[Record extracts]
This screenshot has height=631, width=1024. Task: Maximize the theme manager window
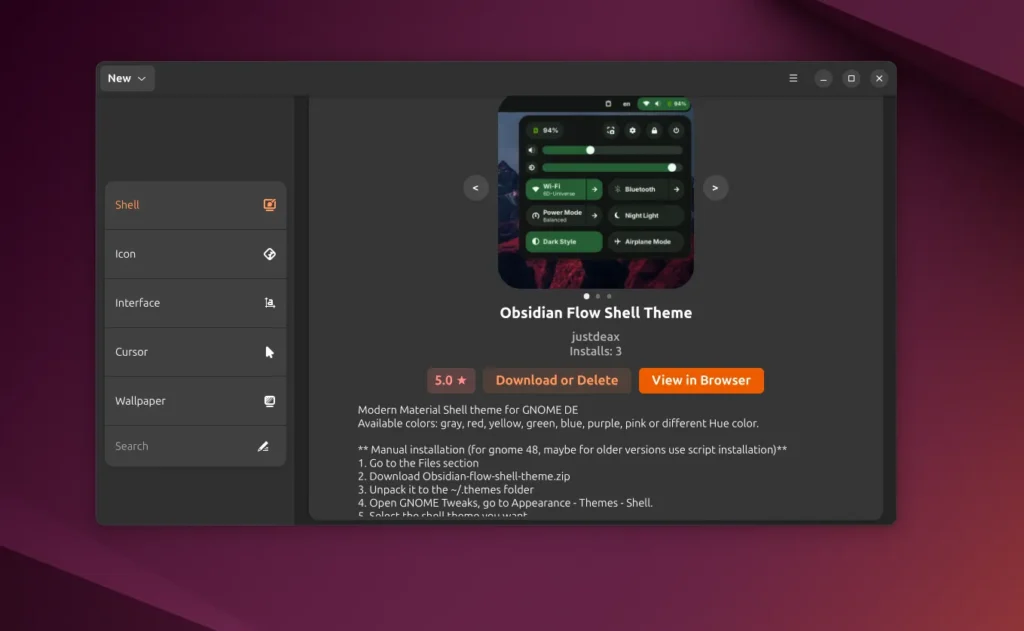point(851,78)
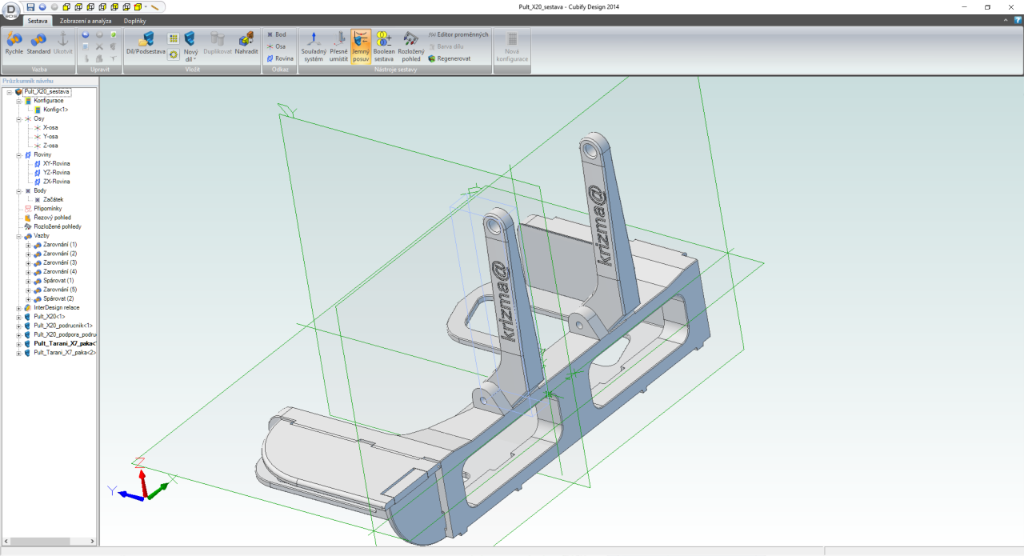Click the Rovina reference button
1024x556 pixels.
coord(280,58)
[/Record extracts]
# Exercise directions
Where a record above holds a picture, drop the picture and print the rest exactly.

# Exercise answer
This screenshot has height=631, width=1024. Task: Maximize the theme manager window
point(851,78)
Click the Rovina reference button
1024x556 pixels.
coord(280,58)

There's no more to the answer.